Nenadic Zoran, Burdick Joel W
Division of Engineering and Applied Science, California Institute of Technology, Pasadena, CA 91125, USA.
IEEE Trans Biomed Eng. 2006 May;53(5):941-55. doi: 10.1109/TBME.2005.863930.
This paper develops a control algorithm that can autonomously position an electrode so as to find and then maintain an optimal extracellular recording position. The algorithm was developed and tested in a two-neuron computational model representative of the cells found in cerebral cortex. The algorithm is based on a stochastic optimization of a suitably defined signal quality metric and is shown capable of finding the optimal recording position along representative sampling directions, as well as maintaining the optimal signal quality in the face of modeled tissue movements.
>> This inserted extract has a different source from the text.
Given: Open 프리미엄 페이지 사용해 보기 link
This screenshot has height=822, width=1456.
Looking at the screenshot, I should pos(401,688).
The application of the algorithm to acute neurophysiological recording experiments and its potential implications to chronic recording electrode arrays are discussed.
本文开发了一种控制算法,该算法可以自动定位电极,以便找到并维持最佳的细胞外记录位置。该算法是在一个双神经元计算模型中开发和测试的,该模型代表了在大脑皮层中发现的细胞。该算法基于对适当定义的信号质量指标的随机优化,并且能够沿着代表性采样方向找到最佳记录位置,同时在面对模拟的组织运动时维持最佳信号质量。文中还讨论了该算法在急性神经生理学记录实验中的应用及其对慢性记录电极阵列的潜在影响。